PHILADELPHIA – M. Night Shyamalan, known for directing movies with iconic twists like The Sixth Sense and his most recent Trap, announced in a statement released online that he’s actually been dead this entire time.

“It’s been a great honor entertaining you all over the years, but the time has come to reveal the truth,” Shyamalan inexplicably wrote from beyond the grave. “The director you all know and love has been dead for some time, killed by a fan of the series Avatar: The Last Airbender. Please don’t be sad, I’m in a better place now. A magical place, filled with love, joy and critics who actually understand PEAK CINEMA.”

Hollywood and fans across the globe reacted on social media, with posts ranging from general apathy to mild surprise.

“I guess it makes sense when you think about it,” user RizzBender69 commented under Shyamalan’s estate’s press release. “When I left the theater after watching ‘Old’ I remember thinking ‘Who directed this? A corpse?’ Little did I know…”
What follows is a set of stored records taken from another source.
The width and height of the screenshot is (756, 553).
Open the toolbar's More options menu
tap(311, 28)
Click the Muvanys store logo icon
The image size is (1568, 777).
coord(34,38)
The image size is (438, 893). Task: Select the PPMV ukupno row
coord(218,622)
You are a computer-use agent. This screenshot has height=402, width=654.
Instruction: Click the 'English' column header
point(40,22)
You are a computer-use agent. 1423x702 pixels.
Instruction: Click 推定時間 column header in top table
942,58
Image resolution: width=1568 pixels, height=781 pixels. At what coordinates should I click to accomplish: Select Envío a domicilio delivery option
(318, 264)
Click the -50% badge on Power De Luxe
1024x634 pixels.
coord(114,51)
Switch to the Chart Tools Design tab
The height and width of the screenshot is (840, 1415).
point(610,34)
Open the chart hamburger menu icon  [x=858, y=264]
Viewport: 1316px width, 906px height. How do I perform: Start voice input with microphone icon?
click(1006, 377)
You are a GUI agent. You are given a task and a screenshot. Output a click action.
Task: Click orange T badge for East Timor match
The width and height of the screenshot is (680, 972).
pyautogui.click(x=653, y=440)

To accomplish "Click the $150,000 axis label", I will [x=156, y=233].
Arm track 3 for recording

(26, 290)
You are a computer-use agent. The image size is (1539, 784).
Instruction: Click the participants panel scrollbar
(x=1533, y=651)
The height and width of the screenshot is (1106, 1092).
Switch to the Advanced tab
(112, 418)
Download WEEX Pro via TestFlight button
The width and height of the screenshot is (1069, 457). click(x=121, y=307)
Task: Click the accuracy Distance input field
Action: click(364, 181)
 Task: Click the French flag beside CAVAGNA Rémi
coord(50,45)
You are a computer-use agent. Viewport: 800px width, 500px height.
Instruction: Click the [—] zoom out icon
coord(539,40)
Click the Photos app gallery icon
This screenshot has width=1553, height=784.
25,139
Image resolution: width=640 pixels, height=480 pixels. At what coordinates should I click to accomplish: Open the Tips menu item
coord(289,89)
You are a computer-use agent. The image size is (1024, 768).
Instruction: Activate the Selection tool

Sources close to Shyamalan report his family members and close friends are dumbfounded. They said they’ve seen and even spoken to the Razzie Award winning director recently.

“We literally just got lunch yesterday,” said Shymalan’s longtime friend, Grayson Beverly. “We spoke for hours. He was obsessing over his phone, frustrated by the ‘Trap’ reviews. I told him what I always tell him… ‘Abandon the whole twist thing, people love predictable endings! Let people guess right, for once. Give them a win!’ It’s the same conversation we’ve had after every movie for decades. How is this possible?”

While the people closest to Shymalan share in his friend’s confusion, a Letterboxd profile with the username “N. Day Nalamayhs” believe they have the answers. Not only can they pinpoint the day he died, they believe they can explain his movie output since.

“June 30th, 2010,” said Nalamayhs in his most recent review of Shyamalan’s ‘Trap’. “That’s the day after this GOD-tier director took your ripoff anime SLOP and turned it into a cinematic MASTERPIECE. That’s the day you assholes trashed PEAK CINEMA and lost the privilege of breathing the same air as a LIVING LEGEND! The GOAT made MOVIE MAGIC with that boring little bald kid you all can’t shut up about.”

“That’s why he can be BRAIN DEAD and STILL put out banger after banger,” Nalamayhs added. “While you need every bit of the two brain cells you still have left from years of sucking nitrous to have even a cursory understanding of what you’re watching you FOOLS!”